[RECORDS TO PROCESS Boundary: Start]
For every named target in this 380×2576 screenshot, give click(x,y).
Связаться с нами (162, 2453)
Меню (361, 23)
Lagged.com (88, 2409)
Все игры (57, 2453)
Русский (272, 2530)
[RECORDS TO PROCESS Boundary: End]
WORK ORDER – Reproduce the material in full, with no word added or dropped.

EXERCISE RESULT –
For every named target in this 380×2576 screenshot, give click(x,y).
Связаться с нами (162, 2453)
Меню (361, 23)
Lagged.com (88, 2409)
Все игры (57, 2453)
Русский (272, 2530)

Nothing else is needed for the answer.